Right Sizing the Sequences

OK, so we finally received all the data (after the financials office was able to pay the bill) and here it is as a large chunk.


January 20, 2023

There is a necessity to figure out how much of your data you should be using for each step. It is a balancing act where we need to simultaneously:

  1. Capture as much of the underlying genetic information as we can so that we have a good representation across the species distribution -> more data
  2. Make sure that the data we are using is conservative enough such that we can have a sufficient level of confidence that what we are working with is actually good data. -> less overall data
  3. Be able to do the bioinformatics parts in a reasonable timeframe -> smaller data sets

However, it is not always a priori knowable how much of the data to use.

Smaller Subsets

So it appears that taking all the data to make an assembly may be problematic for a few different reasons:

  1. It will take a shit ton of time (that is technical measure of quantity reserved for only the most important and magnificently large collections of items).
  2. It may produce a much too many contigs to be generally informative.

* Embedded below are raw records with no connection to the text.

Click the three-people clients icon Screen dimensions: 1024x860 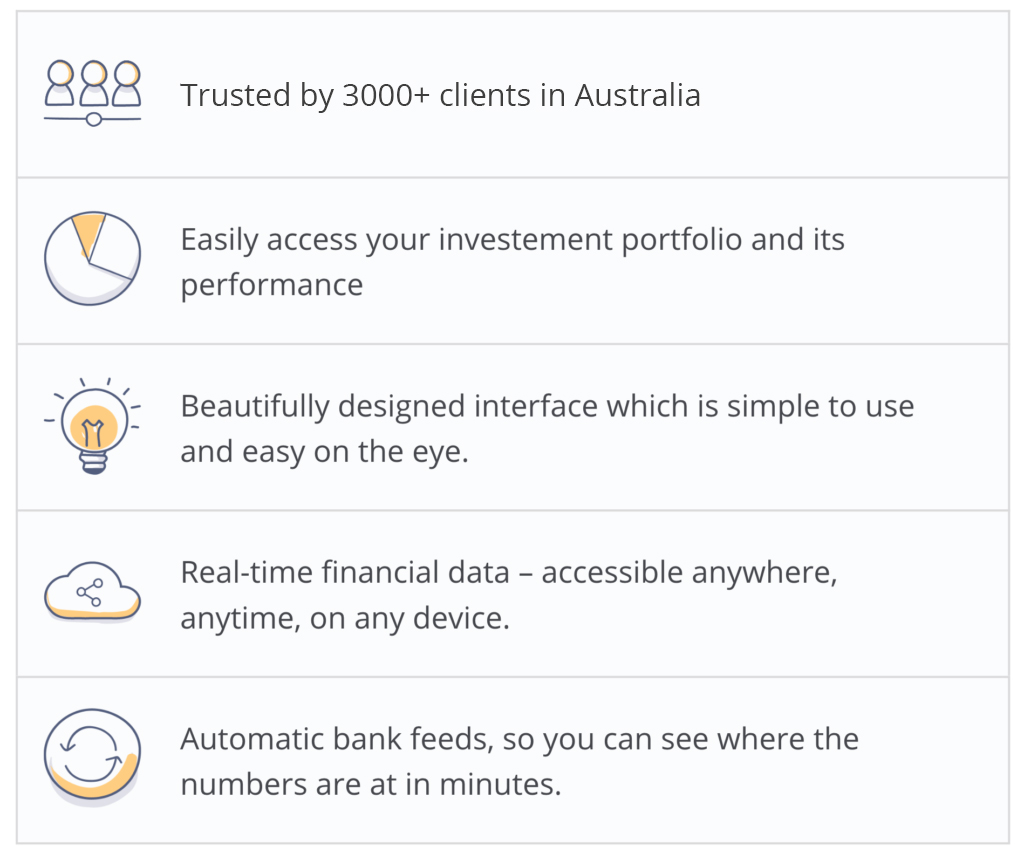click(x=92, y=92)
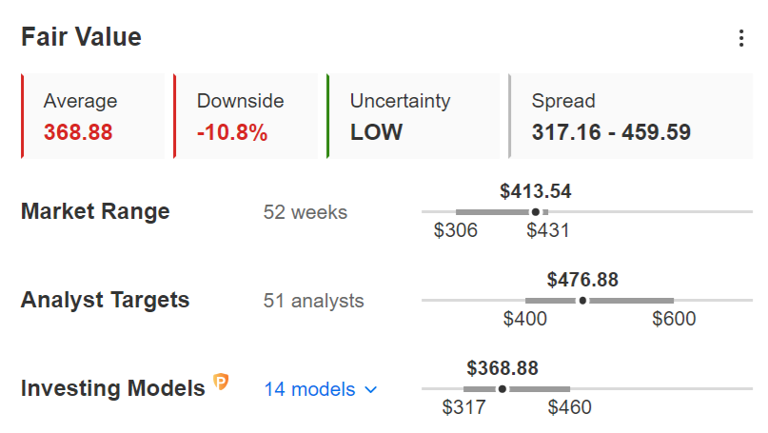The height and width of the screenshot is (433, 768).
Task: Select the Downside -10.8% card
Action: (x=247, y=116)
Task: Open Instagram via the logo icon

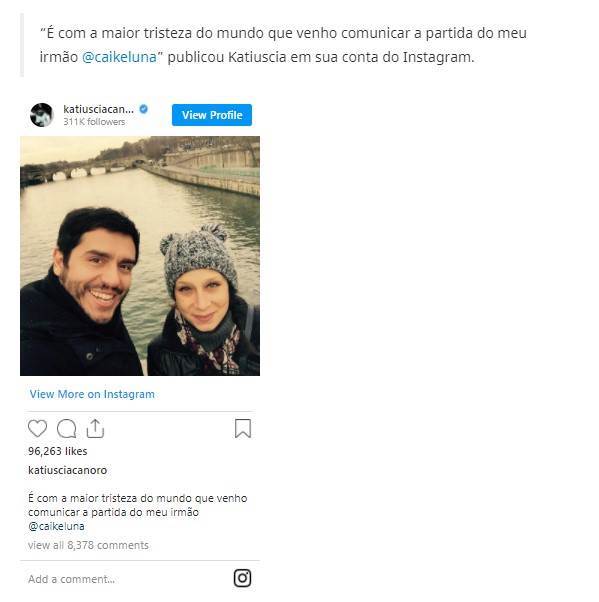Action: [242, 578]
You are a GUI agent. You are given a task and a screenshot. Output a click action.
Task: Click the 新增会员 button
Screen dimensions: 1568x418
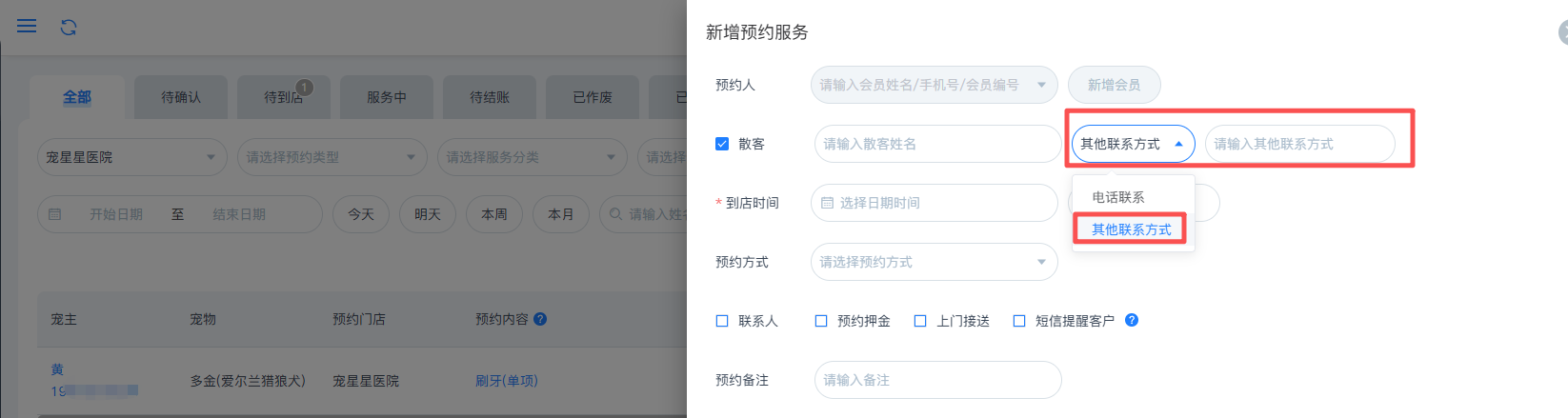[x=1114, y=85]
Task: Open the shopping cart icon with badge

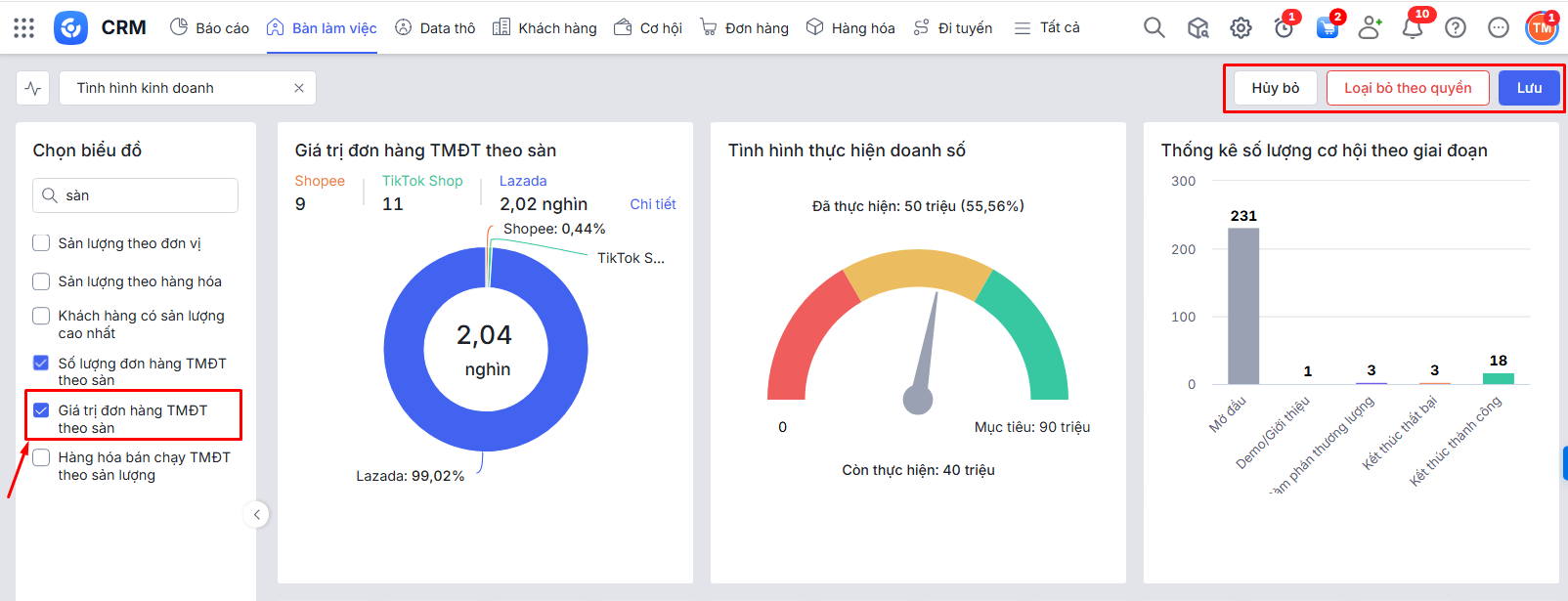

So I set up some subsets of the data to see how long it will take to do smaller amounts.

Here some R code that I wrote to just take a fractional subset of the sequences from each individual and, using the program seqtk make a new set of data in a different folder.

pct <- "0.025"
folder <- "./all0025/"

files <- list.files("all",pattern="F.fq.gz")

for( i in 1:length(files) ) {
    file <- files[i]
    tmp <- strsplit(file, split="\\.")[[1]]
    ofile <- paste( paste(tmp[1],tmp[2],sep=""), tmp[3],tmp[4], sep=".")
    cmd <- paste( "seqtk sample ./all/",file," ", 
                  pct, " > ", folder, " ", ofile, sep="")
    cat( format(i/length(files), digits=3), " ", ofile, "\n")

Using this, I set up random subsets of the data for:

  • 10% of each individuals genome.
  • 5% of each individuals genome.
  • 2.5% of each individuals genome.